WHAT THE TASK ASKS: Output the whole listing below. Keep it exact.

PROVIDED RECORDS:
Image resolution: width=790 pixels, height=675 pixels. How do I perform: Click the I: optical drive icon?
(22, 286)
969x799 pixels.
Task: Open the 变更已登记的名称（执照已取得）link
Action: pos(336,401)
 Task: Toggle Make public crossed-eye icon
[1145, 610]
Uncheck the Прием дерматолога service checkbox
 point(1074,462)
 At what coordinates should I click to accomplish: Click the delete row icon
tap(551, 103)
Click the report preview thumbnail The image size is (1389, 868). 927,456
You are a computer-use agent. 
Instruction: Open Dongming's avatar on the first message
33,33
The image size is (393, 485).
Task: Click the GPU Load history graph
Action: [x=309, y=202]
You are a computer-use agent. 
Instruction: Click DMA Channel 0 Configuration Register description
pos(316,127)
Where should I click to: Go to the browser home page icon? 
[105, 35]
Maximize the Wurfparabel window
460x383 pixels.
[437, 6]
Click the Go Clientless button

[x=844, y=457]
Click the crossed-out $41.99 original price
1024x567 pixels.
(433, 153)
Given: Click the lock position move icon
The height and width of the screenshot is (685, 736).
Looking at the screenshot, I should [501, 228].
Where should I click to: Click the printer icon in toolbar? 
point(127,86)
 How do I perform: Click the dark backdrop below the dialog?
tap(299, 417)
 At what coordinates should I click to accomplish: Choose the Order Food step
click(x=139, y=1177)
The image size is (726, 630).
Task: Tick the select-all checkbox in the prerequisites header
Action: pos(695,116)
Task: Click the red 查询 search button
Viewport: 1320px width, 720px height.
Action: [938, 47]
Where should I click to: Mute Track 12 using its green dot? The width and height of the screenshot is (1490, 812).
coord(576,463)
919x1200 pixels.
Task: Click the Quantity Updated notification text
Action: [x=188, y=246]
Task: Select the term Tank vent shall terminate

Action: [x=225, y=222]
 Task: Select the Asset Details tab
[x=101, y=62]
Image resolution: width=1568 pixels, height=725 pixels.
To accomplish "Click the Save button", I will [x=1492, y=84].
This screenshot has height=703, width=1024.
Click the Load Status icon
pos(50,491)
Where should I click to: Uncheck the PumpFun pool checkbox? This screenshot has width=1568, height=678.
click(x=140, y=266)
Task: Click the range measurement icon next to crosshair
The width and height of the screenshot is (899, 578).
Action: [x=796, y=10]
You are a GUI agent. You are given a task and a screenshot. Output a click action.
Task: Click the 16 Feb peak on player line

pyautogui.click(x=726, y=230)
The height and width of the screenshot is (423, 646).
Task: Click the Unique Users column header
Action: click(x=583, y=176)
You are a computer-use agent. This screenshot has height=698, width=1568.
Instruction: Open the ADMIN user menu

TASK RESPONSE:
Image resolution: width=790 pixels, height=675 pixels. How do I perform: Click the I: optical drive icon?
(22, 286)
969x799 pixels.
Task: Open the 变更已登记的名称（执照已取得）link
Action: pos(336,401)
 Task: Toggle Make public crossed-eye icon
[1145, 610]
Uncheck the Прием дерматолога service checkbox
 point(1074,462)
 At what coordinates should I click to accomplish: Click the delete row icon
tap(551, 103)
Click the report preview thumbnail The image size is (1389, 868). 927,456
You are a computer-use agent. 
Instruction: Open Dongming's avatar on the first message
33,33
The image size is (393, 485).
Task: Click the GPU Load history graph
Action: [x=309, y=202]
You are a computer-use agent. 
Instruction: Click DMA Channel 0 Configuration Register description
pos(316,127)
Where should I click to: Go to the browser home page icon? 
[105, 35]
Maximize the Wurfparabel window
460x383 pixels.
[437, 6]
Click the Go Clientless button

[x=844, y=457]
Click the crossed-out $41.99 original price
1024x567 pixels.
(433, 153)
Given: Click the lock position move icon
The height and width of the screenshot is (685, 736).
Looking at the screenshot, I should [501, 228].
Where should I click to: Click the printer icon in toolbar? 
point(127,86)
 How do I perform: Click the dark backdrop below the dialog?
tap(299, 417)
 At what coordinates should I click to accomplish: Choose the Order Food step
click(x=139, y=1177)
The image size is (726, 630).
Task: Tick the select-all checkbox in the prerequisites header
Action: pos(695,116)
Task: Click the red 查询 search button
Viewport: 1320px width, 720px height.
Action: [938, 47]
Where should I click to: Mute Track 12 using its green dot? The width and height of the screenshot is (1490, 812).
coord(576,463)
919x1200 pixels.
Task: Click the Quantity Updated notification text
Action: [x=188, y=246]
Task: Select the term Tank vent shall terminate

Action: [x=225, y=222]
 Task: Select the Asset Details tab
[x=101, y=62]
Image resolution: width=1568 pixels, height=725 pixels.
To accomplish "Click the Save button", I will [x=1492, y=84].
This screenshot has height=703, width=1024.
Click the Load Status icon
pos(50,491)
Where should I click to: Uncheck the PumpFun pool checkbox? This screenshot has width=1568, height=678.
click(x=140, y=266)
Task: Click the range measurement icon next to crosshair
The width and height of the screenshot is (899, 578).
Action: [x=796, y=10]
You are a GUI agent. You are given a task and a screenshot. Output a click action.
Task: Click the 16 Feb peak on player line

pyautogui.click(x=726, y=230)
The height and width of the screenshot is (423, 646).
Task: Click the Unique Users column header
Action: click(x=583, y=176)
You are a computer-use agent. This screenshot has height=698, width=1568.
Instruction: Open the ADMIN user menu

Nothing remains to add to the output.